WORKING DATA:

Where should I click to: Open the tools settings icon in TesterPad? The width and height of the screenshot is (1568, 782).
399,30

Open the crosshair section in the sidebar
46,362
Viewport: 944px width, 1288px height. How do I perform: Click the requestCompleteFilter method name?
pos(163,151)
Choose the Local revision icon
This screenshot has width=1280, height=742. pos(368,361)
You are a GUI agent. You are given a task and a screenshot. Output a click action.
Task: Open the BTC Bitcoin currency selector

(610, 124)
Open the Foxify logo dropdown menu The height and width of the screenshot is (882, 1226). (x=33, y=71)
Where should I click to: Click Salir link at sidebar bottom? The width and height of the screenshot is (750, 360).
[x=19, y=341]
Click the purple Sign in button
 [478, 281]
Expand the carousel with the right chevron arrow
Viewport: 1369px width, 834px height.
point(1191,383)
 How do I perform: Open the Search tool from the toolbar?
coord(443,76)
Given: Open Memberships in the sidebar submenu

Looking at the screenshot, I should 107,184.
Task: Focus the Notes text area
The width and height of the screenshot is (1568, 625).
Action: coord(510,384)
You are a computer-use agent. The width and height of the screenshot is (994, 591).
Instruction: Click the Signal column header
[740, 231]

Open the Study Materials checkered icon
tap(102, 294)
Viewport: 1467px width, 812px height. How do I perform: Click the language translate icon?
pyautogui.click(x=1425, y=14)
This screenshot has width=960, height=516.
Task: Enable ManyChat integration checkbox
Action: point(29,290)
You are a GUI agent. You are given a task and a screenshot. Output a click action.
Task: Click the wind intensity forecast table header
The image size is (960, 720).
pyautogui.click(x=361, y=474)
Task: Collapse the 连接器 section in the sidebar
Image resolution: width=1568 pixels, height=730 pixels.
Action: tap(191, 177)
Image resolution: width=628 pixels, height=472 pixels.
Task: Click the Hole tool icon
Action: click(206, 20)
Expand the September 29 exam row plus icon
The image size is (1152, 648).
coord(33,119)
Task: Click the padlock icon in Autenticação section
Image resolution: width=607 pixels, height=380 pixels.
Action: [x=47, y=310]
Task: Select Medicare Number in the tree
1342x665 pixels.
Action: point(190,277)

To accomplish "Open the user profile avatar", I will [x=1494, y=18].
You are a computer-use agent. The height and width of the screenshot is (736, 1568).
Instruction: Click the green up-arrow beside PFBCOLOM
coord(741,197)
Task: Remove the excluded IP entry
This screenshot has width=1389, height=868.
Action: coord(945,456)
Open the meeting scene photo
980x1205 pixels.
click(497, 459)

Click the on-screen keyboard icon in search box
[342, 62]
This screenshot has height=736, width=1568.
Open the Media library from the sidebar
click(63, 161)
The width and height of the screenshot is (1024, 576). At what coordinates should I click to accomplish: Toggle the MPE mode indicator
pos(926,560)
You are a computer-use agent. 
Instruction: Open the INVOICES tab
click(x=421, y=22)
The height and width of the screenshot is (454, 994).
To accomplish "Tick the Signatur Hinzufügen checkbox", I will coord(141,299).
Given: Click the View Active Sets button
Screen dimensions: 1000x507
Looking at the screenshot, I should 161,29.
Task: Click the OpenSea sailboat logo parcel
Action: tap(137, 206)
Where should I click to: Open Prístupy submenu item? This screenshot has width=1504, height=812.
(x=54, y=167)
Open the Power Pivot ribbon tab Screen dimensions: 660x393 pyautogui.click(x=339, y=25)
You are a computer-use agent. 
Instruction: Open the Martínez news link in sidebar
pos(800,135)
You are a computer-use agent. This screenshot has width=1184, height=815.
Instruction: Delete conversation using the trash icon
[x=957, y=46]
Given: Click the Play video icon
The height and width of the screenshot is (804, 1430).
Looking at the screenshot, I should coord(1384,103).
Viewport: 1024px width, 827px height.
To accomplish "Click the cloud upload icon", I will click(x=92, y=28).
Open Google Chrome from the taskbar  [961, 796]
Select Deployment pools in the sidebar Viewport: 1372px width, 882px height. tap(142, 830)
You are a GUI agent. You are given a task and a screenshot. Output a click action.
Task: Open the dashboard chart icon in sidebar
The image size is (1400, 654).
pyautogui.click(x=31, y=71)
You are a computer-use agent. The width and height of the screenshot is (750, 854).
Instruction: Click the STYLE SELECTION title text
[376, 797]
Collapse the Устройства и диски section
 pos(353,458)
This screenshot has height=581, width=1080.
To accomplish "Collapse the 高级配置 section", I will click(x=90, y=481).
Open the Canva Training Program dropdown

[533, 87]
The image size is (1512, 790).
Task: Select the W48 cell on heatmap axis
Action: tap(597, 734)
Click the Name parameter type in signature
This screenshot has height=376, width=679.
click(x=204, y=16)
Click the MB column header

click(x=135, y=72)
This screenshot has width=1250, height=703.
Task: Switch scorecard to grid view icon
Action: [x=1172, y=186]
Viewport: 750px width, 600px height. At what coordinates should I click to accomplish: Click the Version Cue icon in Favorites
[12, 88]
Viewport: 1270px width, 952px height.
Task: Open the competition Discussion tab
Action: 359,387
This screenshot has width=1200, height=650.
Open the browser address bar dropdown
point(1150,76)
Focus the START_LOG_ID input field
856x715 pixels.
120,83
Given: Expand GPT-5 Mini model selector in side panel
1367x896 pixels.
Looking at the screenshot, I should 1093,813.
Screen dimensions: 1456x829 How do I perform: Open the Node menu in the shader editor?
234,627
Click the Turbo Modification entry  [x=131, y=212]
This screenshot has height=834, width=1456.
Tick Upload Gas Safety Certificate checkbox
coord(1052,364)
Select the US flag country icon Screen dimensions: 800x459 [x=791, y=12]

STATED TASK: Rewrite all of the records above, replacing "How do I perform" with "How can I perform" and keeping everything else unchanged.

EXERCISE OUTPUT:
Where should I click to: Open the tools settings icon in TesterPad? The width and height of the screenshot is (1568, 782).
399,30

Open the crosshair section in the sidebar
46,362
Viewport: 944px width, 1288px height. How can I perform: Click the requestCompleteFilter method name?
pos(163,151)
Choose the Local revision icon
This screenshot has width=1280, height=742. pos(368,361)
You are a GUI agent. You are given a task and a screenshot. Output a click action.
Task: Open the BTC Bitcoin currency selector

(610, 124)
Open the Foxify logo dropdown menu The height and width of the screenshot is (882, 1226). (x=33, y=71)
Where should I click to: Click Salir link at sidebar bottom? The width and height of the screenshot is (750, 360).
[x=19, y=341]
Click the purple Sign in button
 [478, 281]
Expand the carousel with the right chevron arrow
Viewport: 1369px width, 834px height.
point(1191,383)
 How can I perform: Open the Search tool from the toolbar?
coord(443,76)
Given: Open Memberships in the sidebar submenu

Looking at the screenshot, I should 107,184.
Task: Focus the Notes text area
The width and height of the screenshot is (1568, 625).
Action: coord(510,384)
You are a computer-use agent. The width and height of the screenshot is (994, 591).
Instruction: Click the Signal column header
[740, 231]

Open the Study Materials checkered icon
tap(102, 294)
Viewport: 1467px width, 812px height. How can I perform: Click the language translate icon?
pyautogui.click(x=1425, y=14)
This screenshot has width=960, height=516.
Task: Enable ManyChat integration checkbox
Action: point(29,290)
You are a GUI agent. You are given a task and a screenshot. Output a click action.
Task: Click the wind intensity forecast table header
The image size is (960, 720).
pyautogui.click(x=361, y=474)
Task: Collapse the 连接器 section in the sidebar
Image resolution: width=1568 pixels, height=730 pixels.
Action: tap(191, 177)
Image resolution: width=628 pixels, height=472 pixels.
Task: Click the Hole tool icon
Action: click(206, 20)
Expand the September 29 exam row plus icon
The image size is (1152, 648).
coord(33,119)
Task: Click the padlock icon in Autenticação section
Image resolution: width=607 pixels, height=380 pixels.
Action: [x=47, y=310]
Task: Select Medicare Number in the tree
1342x665 pixels.
Action: point(190,277)

To accomplish "Open the user profile avatar", I will [x=1494, y=18].
You are a computer-use agent. The height and width of the screenshot is (736, 1568).
Instruction: Click the green up-arrow beside PFBCOLOM
coord(741,197)
Task: Remove the excluded IP entry
This screenshot has width=1389, height=868.
Action: coord(945,456)
Open the meeting scene photo
980x1205 pixels.
click(497, 459)

Click the on-screen keyboard icon in search box
[342, 62]
This screenshot has height=736, width=1568.
Open the Media library from the sidebar
click(63, 161)
The width and height of the screenshot is (1024, 576). At what coordinates should I click to accomplish: Toggle the MPE mode indicator
pos(926,560)
You are a computer-use agent. 
Instruction: Open the INVOICES tab
click(x=421, y=22)
The height and width of the screenshot is (454, 994).
To accomplish "Tick the Signatur Hinzufügen checkbox", I will coord(141,299).
Given: Click the View Active Sets button
Screen dimensions: 1000x507
Looking at the screenshot, I should 161,29.
Task: Click the OpenSea sailboat logo parcel
Action: tap(137, 206)
Where should I click to: Open Prístupy submenu item? This screenshot has width=1504, height=812.
(x=54, y=167)
Open the Power Pivot ribbon tab Screen dimensions: 660x393 pyautogui.click(x=339, y=25)
You are a computer-use agent. 
Instruction: Open the Martínez news link in sidebar
pos(800,135)
You are a computer-use agent. This screenshot has width=1184, height=815.
Instruction: Delete conversation using the trash icon
[x=957, y=46]
Given: Click the Play video icon
The height and width of the screenshot is (804, 1430).
Looking at the screenshot, I should coord(1384,103).
Viewport: 1024px width, 827px height.
To accomplish "Click the cloud upload icon", I will click(x=92, y=28).
Open Google Chrome from the taskbar  [961, 796]
Select Deployment pools in the sidebar Viewport: 1372px width, 882px height. tap(142, 830)
You are a GUI agent. You are given a task and a screenshot. Output a click action.
Task: Open the dashboard chart icon in sidebar
The image size is (1400, 654).
pyautogui.click(x=31, y=71)
You are a computer-use agent. The width and height of the screenshot is (750, 854).
Instruction: Click the STYLE SELECTION title text
[376, 797]
Collapse the Устройства и диски section
 pos(353,458)
This screenshot has height=581, width=1080.
To accomplish "Collapse the 高级配置 section", I will click(x=90, y=481).
Open the Canva Training Program dropdown

[533, 87]
The image size is (1512, 790).
Task: Select the W48 cell on heatmap axis
Action: tap(597, 734)
Click the Name parameter type in signature
This screenshot has height=376, width=679.
click(x=204, y=16)
Click the MB column header

click(x=135, y=72)
This screenshot has width=1250, height=703.
Task: Switch scorecard to grid view icon
Action: [x=1172, y=186]
Viewport: 750px width, 600px height. At what coordinates should I click to accomplish: Click the Version Cue icon in Favorites
[12, 88]
Viewport: 1270px width, 952px height.
Task: Open the competition Discussion tab
Action: 359,387
This screenshot has width=1200, height=650.
Open the browser address bar dropdown
point(1150,76)
Focus the START_LOG_ID input field
856x715 pixels.
120,83
Given: Expand GPT-5 Mini model selector in side panel
1367x896 pixels.
Looking at the screenshot, I should 1093,813.
Screen dimensions: 1456x829 How can I perform: Open the Node menu in the shader editor?
234,627
Click the Turbo Modification entry  [x=131, y=212]
This screenshot has height=834, width=1456.
Tick Upload Gas Safety Certificate checkbox
coord(1052,364)
Select the US flag country icon Screen dimensions: 800x459 [x=791, y=12]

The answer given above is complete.